Switch on java.lang.Class

Brian Goetz brian.goetz at oracle.com
Tue Apr 10 12:25:48 UTC 2018

> Though I don't see why usefulness of the feature in a low-level 
> libraries should be the warning sign.

I don't dispute it's usefulness, but I'm sure you agree that "usefulness 
 > 0" is not the bar for putting a feature in the language -- it is way, 
way higher than that.

My bigger concern is that it is error-prone -- especially if we release 
type-test patterns and Class constant patterns at the same time.  Many 
users will be tempted to use Class patterns as a less ugly alternative 
to instanceof tests -- and then their code will be subtly wrong.  When 
given the choice of what looks like "old fashioned switch with a new 
type", and "new-fangled type-test patterns", many users will lean 
towards the former because its familiar.  And get the wrong thing.

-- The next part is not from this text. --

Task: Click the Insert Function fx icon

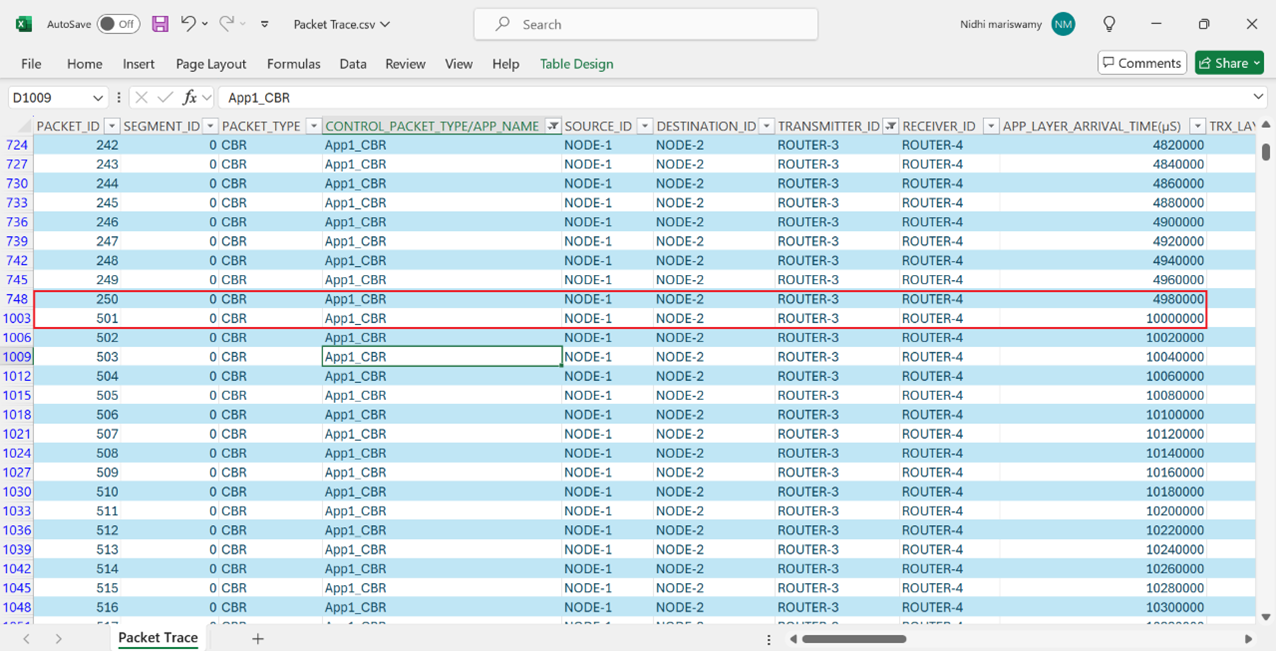Action: click(189, 97)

So the problem is not that its only useful to low-level users; its that 
others users may be tempted to use it, and get the wrong thing.  (This 
isn't theoretical.  "Type Switch" has been an RFE for years; in the 
examples presented as justification for the feature, many wrongly 
conflate it with instanceof.)

> In any case I'm pretty sure that switch on class will be more 
> applicable, than the switch on floats. But you are doing theswitch on 
> floats. Why? For consistency, of course. You want to support all 
> literals in switch. But class literals are also literals, according to 
> JLS 15.8.2, so it is inconsistent not to support them (especially 
> taking into account that their usefulness is not the lowest of all 
> possible literals).

"For consistency" arguments are always weak justifications for including 
a feature, because you can always find a precedent or rule to be 
consistent with.  The justification is not merely for consistency; it is 
to avoid introducing _new_ asymmetries.  It would be silly to not allow 
float literals as patterns; then you couldn't match against 
`Complex(0.0f, 0.0f)`.

So the choice is not about float in _switch_, but about float as a 
_pattern_.  Once you admit the latter, it is hard to say no to the 
former.  (Same with null; we're not doing `case null` for its own sake, 
its to support `null` as a pattern; using it in `case` is a consequence 
of that.)

So, should class literals be a pattern?  That would also mean that you 
could say

     if (x instanceof Foo.class) { ... }

and it would mean something subtly different than

     if (x instanceof Foo) { ... }

That's not so good.  Or the same mistake in switch:

     switch (anObject) {
         case "Foo":
         case String.class:

which means "does anObject equal the constant String.class".  The 
confusion between `String` and `String.class` as patterns is a pretty 
serious risk.  And again, introducing both kinds of patterns at once 
makes it worse.

So, while I think its a consistent and useful feature, I also don't 
think its a necessarily good idea to expose everyone to this confusion.